I'm not saying this made me into a Naturalist. But this endeavor, and my camera, has been revealing to me a kind of detail of the natural world around me that I've never had the commitment, skill, and luck to see before. 

I mean, I liked flowers, sometimes a lot, they're colorful and extraordinarily beautiful. They smell great. They're hopeful! 

But I never really understood before that they looked like this:

Or like this:

Yes, I probably could have guessed at their being something like it, but that's not the same as having my soul rocked by it. A rocked soul stands aside from the rational mind. It's more like a spice.

Another good example of this new, almost Naturalist vision is with the Robins. I've been looking at Robins with some pleasure for my whole life. I've also known from all the storybooks and proverbs about how Robins really like worms. That's nice. But until recently, until I stared into my zoom and followed Robins around for minutes at a time (very Naturalist type behavior), I never saw the Robins actually eating these said worms.

Now I see it all the time!

Maybe even a little too much, if you know what I mean.

Today I witnessed a special nature event. It was very exciting. I have seen nature events before, naturally enough: a giant flock of geese, a Golden Eagle catching a fish in the Mountains, deer in a lightning storm, a massive bloom of poppies, you know the kind of thing. But this one was a little smaller. I'm not sure I would've noticed if I weren't taking my photos.

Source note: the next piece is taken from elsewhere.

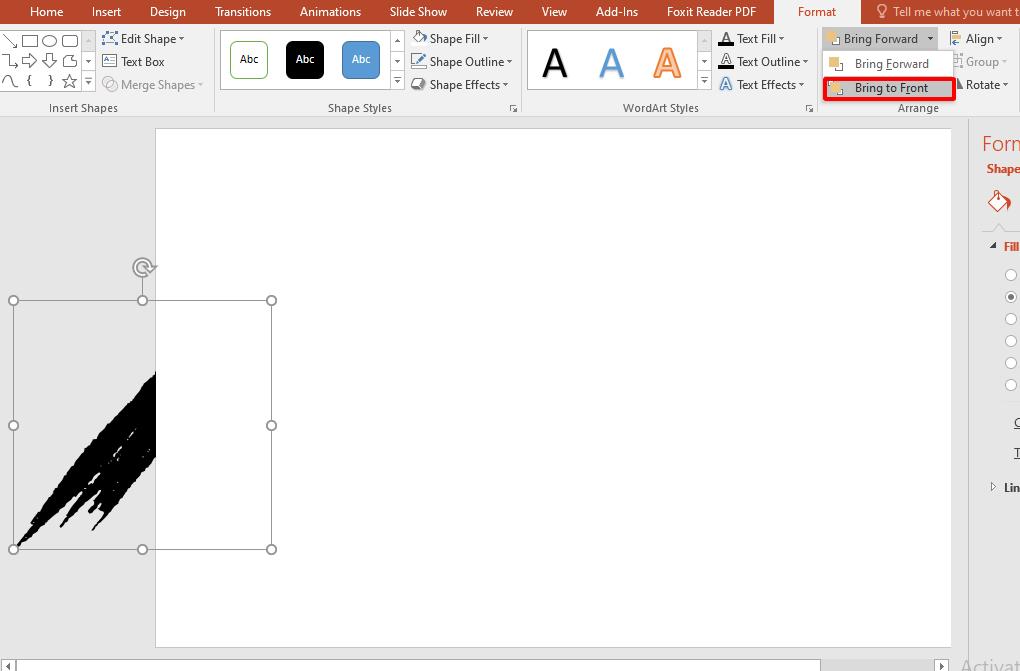
Task: Click Bring Forward in the dropdown menu
Action: point(888,63)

Now let's go back to that beetle. 

I found some more. And since I'm not likely to say no to trying to get just the right shot of their iridescent green heads as they wander across flowers I was taking some pictures.

Like this:

And then all of a sudden there were birds everywhere!

It was the nature event!

And it wasn't Robins, who I have lots of pictures of, or sparrows, who I have a few pictures of but they're not very colorful. It was three varieties of birds that aren't uncommon, but that are shy enough, and uncommon enough, that I haven't been able to get pictures of them. They tend to prefer the deeper foliage of trees, and so far all the ones I've seen dart about constantly.

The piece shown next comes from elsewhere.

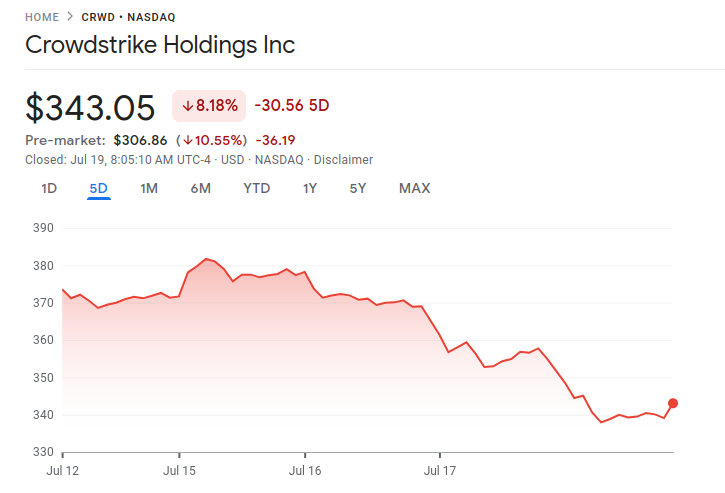Click the -30.56 5D change value
725x493 pixels.
tap(292, 105)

These weren't really different in that sense. They were very active. I didn't get a picture at all of the woodpecker. But because there were several blue jays I was actually able to get an only a little bit blurry and not quite close enough picture of one.

A blue jay! 

Oh boy. 

But most of the birds jumping around the tree were this yellowish one. I think it's an American Goldfinch. There were at least a dozen of them hopping busily around. I've never seen so many before. It was pretty exciting.

I took as many pictures as I could, knowing I would be lucky if one or two turned out, and eventually all the birds left and I went on my way too.

Naturally I wondered what all the excitement was in the tree. And I had my surmise that it was some small feeding event, but that's just guesswork, the work of the old me who wasn't a Naturalist, as opposed to the new me who is almost a Naturalist.

But all wasn't revealed until I went home and looked through my photos.

I came across a decent action pic of the (maybe it's an) American Goldfinch. He (she?) was eating just like I guessed.

Take a good look:


That's our beetle!


  1. My post didn't post, so I'm posting it again, tho it will not be the same words as my last post, but I'm hoping will catch the spirit of my last post that I posted. Here is the post I posted, but not the exact same post:

    No way! I know you've always had an affinity to beetles, having drawn them extensively. When the pic of the bird w/ the beetle in its beak, I thought, "no way!" but it was "way!" How cool! I mean, I'm sorry the beetle got eaten, but that's a cool pic. I like the friends flowers, too, from the next blog!

    1. Thank you for reposting a paraphrased version of your unposted previous post!

      I sure couldn't see it when I took the picture, so when I saw it on my computer I thought EXACTLY the same thing: "no way!"

      But as you so composedly say "way!", way indeed.